Three Births
K Patrick
(Granta Poetry, 2024); pbk: £12.99
Scottish writer K Patrick is having a moment. Their debut novel, Mrs S (4th Estate, 2023) earned them a place on the Observer Best Debut Novelists list as well as the Granta best Young British Novelists in 2023. 2024 sees their debut poetry collection come hot on its heels and is set to become, in the words of veteran queer poet Joelle Taylor, ‘an instant LGBT classic’.

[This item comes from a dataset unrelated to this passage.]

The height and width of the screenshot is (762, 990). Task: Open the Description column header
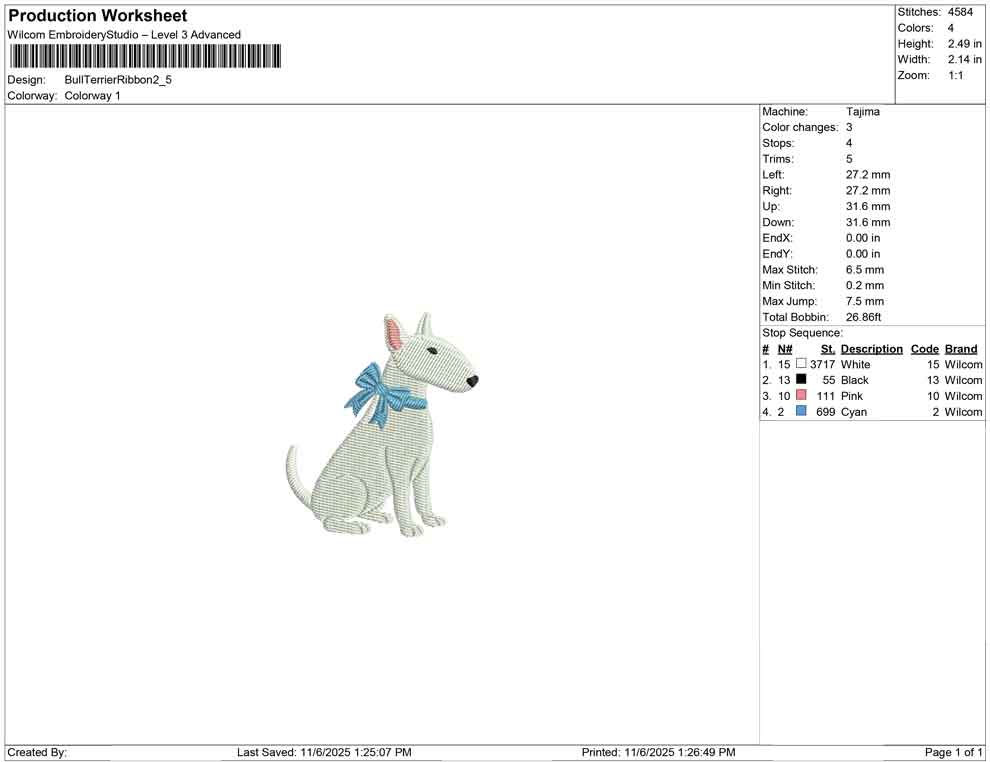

The collection, with its cheerful typographic cover is divided into four sections, with the first poem ‘Pickup-Truck Sex’ operating as an introduction to the poet and a welcome to the reader through the pointed presence of personal pronouns within the first lines,
Awake early I Iook at this photo by Phyllis
Christopher. I wish you could see it.
So begins a potent collection that seeks an ever-evolving construction of self, mediated by flickering images of other bodies, both human and more-than-human. A pulsing tension between intimacy and detachment, self and image, provides a subtextual rhythm of desire, a stand-in for traditional metre in this free verse collection. Patrick leaps from the philosophical (‘In unison we thrive in transitory places’) to the sarcastically sexy (‘I’m not being as romantic as you think. What I’ve already said is I’d like to be fucked by myself, alone.’) within a single stanza. The effect is emotionally thrilling, culturally precise and great fun too.

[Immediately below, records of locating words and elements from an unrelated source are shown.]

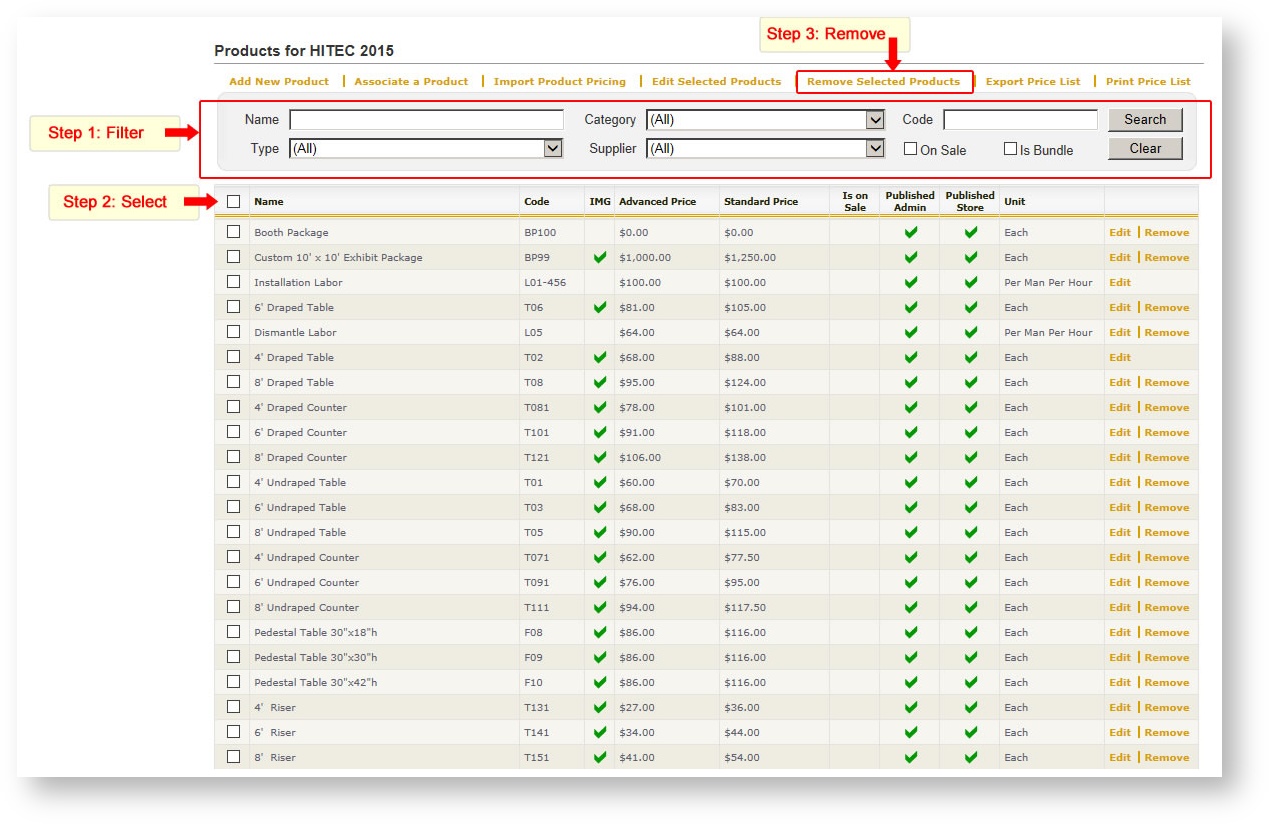
Task: Open the Category dropdown
Action: click(x=765, y=119)
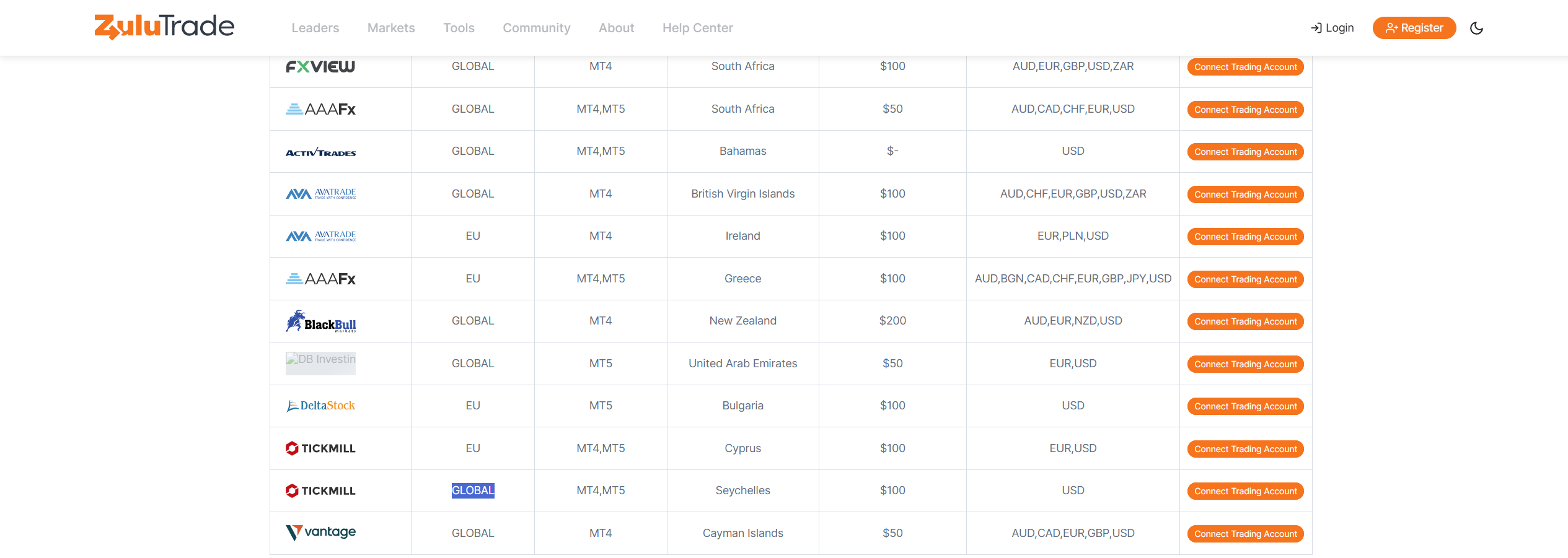Click the ActivTrades broker logo

tap(320, 152)
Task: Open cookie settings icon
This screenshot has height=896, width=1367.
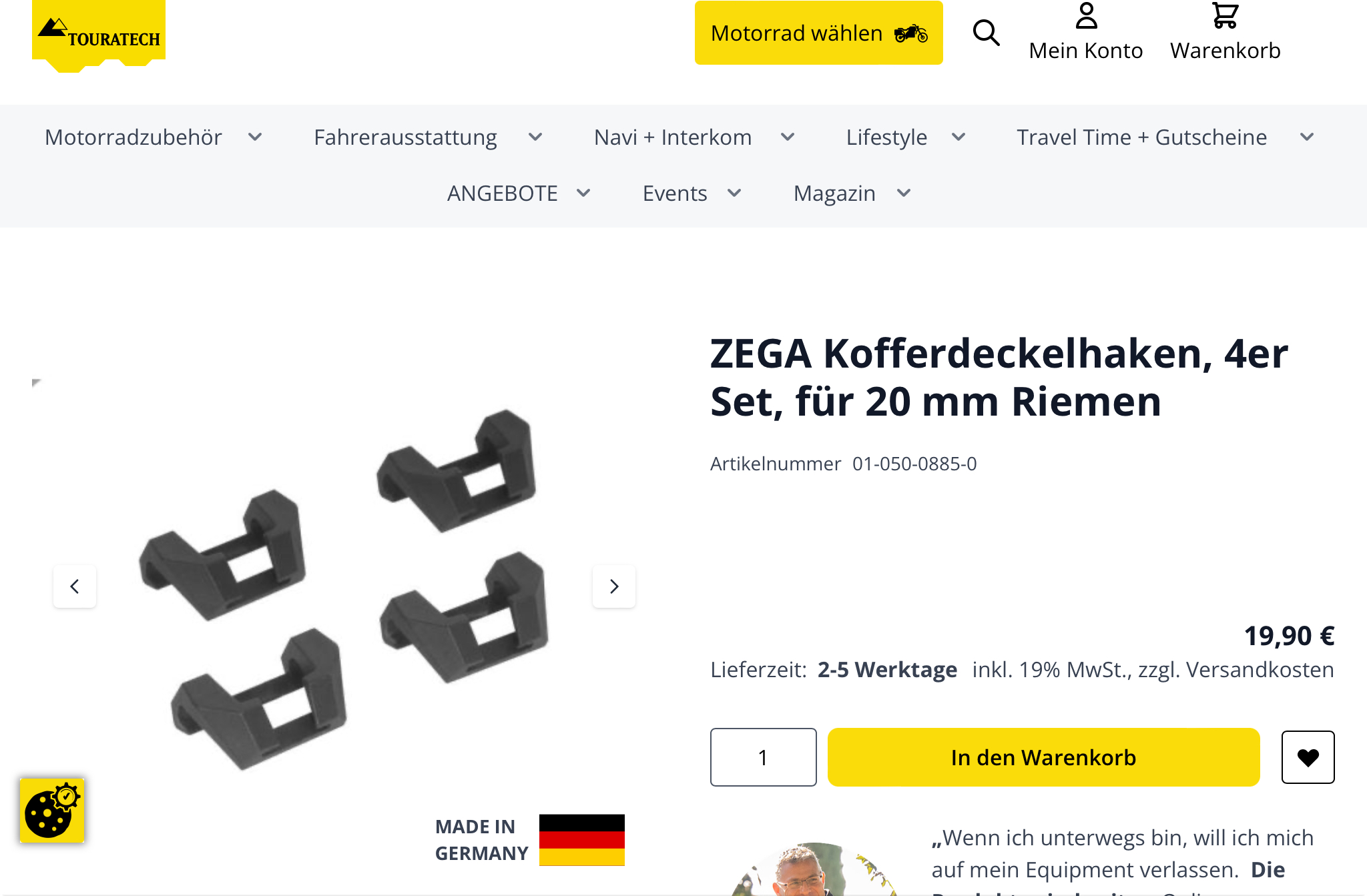Action: coord(52,811)
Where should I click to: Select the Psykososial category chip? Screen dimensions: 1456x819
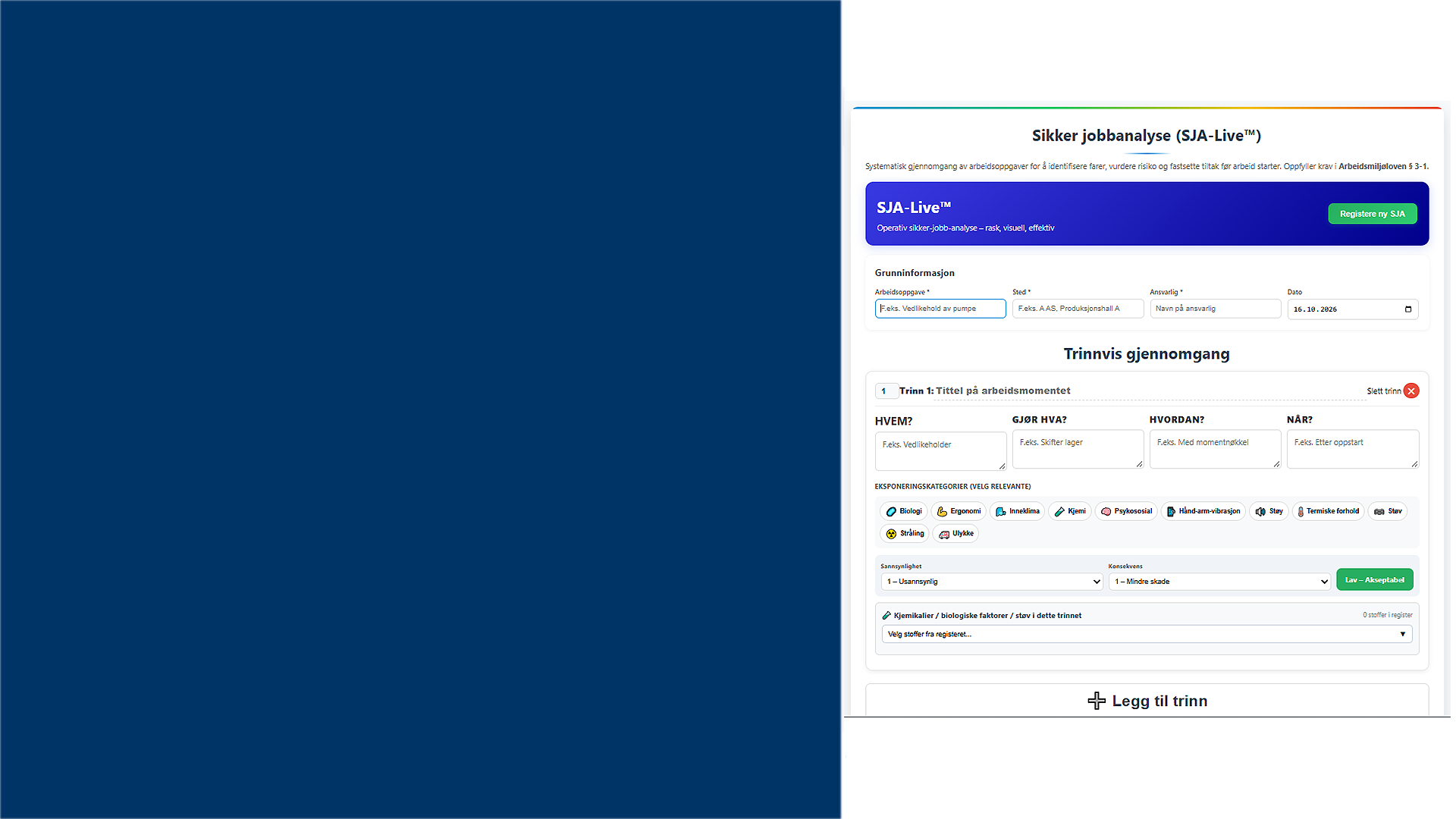(1126, 511)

Each of the four sections begin with a poem titled for each season, situating the poet’s emotional/erotic landscape in the natural world, another strong theme of the collection. The seasonal poems are short, with ‘Summer’ just a single line floating in white space: ‘Big almanac of longing!’. This aphoristic style is characteristic of Patrick’s work, as is the ability of ‘Summer’ to capture a particular queer experience with cool detachment and gut-punching insight in a single breath. Rarely does the written word quicken the pulse in a flash of recognition like this.

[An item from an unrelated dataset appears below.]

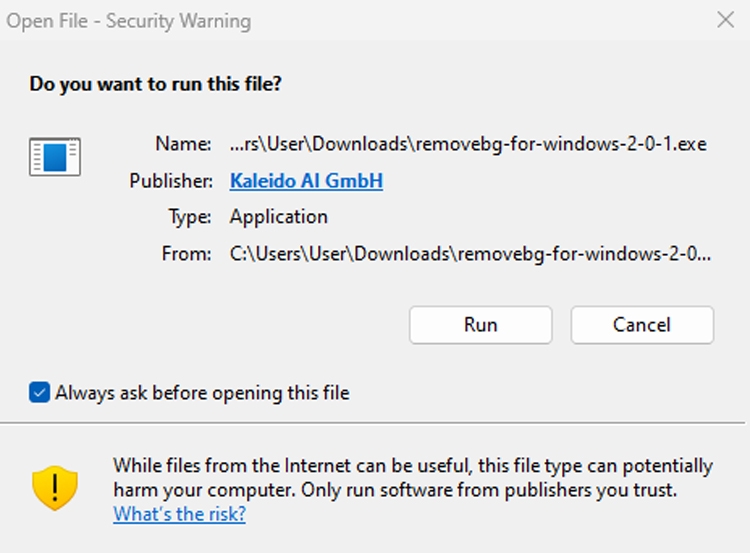This screenshot has height=553, width=750.
Task: Click the removebg-for-windows-2-0-1.exe file name
Action: pyautogui.click(x=468, y=144)
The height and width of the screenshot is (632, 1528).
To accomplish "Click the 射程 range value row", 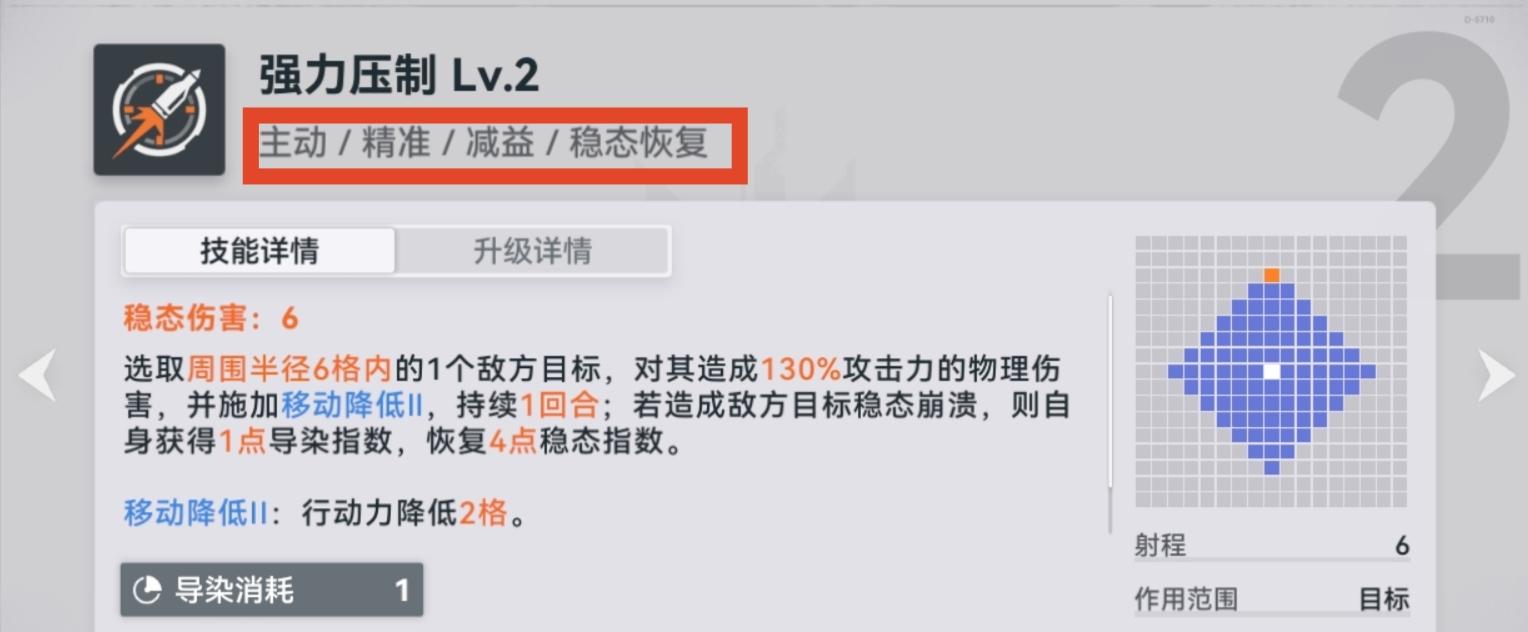I will pos(1271,546).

The titular poem is the longest of the collection, an epic of becoming stretching across more than ten pages in a considered tangle of white space. Some pages display a single, left-aligned stanza, while others play with line breaks to evoke something close to a liturgical call and answer
Will I die a man? On my knees? One of God’s men, a catastrophe of masculinity?
I want to be understood so
I so want to be understood[.]
This flirtatious bargaining with masculinity is another strong thread throughout, at its starkest in ‘Blood Comedy’, a poem about supporting someone through top surgery. This visceral, multi-layered poem beautifully evokes the chosen-family relations of care made necessary by contemporary queer life, while staying firmly within flesh and the mundane: ‘I make smoked-salmon sandwiches. You are a simple, faraway father.’
‘Blood Comedy’ is followed by an extraordinary dream-state poem where breasts become jellyfish as they leave the body. It is shockingly tender and parental; the two poems are natural twins. The more-than-human world is as much a driving force for Three Births as queer desire, with nature treated with the same sensuous power and tender reverence as a poster of George Michael.
One of the final poems, ‘David Attenborough’ echoes earlier poems such as Pick-up Truck Sex’ in its focus on the recorded image as mediator of desire and connection to bodies, both intimate and strange. One run-on stanza of short lines over four pages describes scenes from famous Attenborough documentaries; the slug sex scene, the deer sneaking through the city after last orders. It begins:
The BBC composes a soundtrack
for the interlocking penises
of two hermaphrodite slugs.
At its bloody, pulsing heart, Three Births is an exploration of desire—for an explicable self, for other bodies, for a place in a world in flux. But with the courage to admit (no, revel) in the wild ambivalence that characterises a certain kind contemporary queer experience. It is brave, sexy and unsettling, and K Patrick is a clear fresh voice worth listening out for.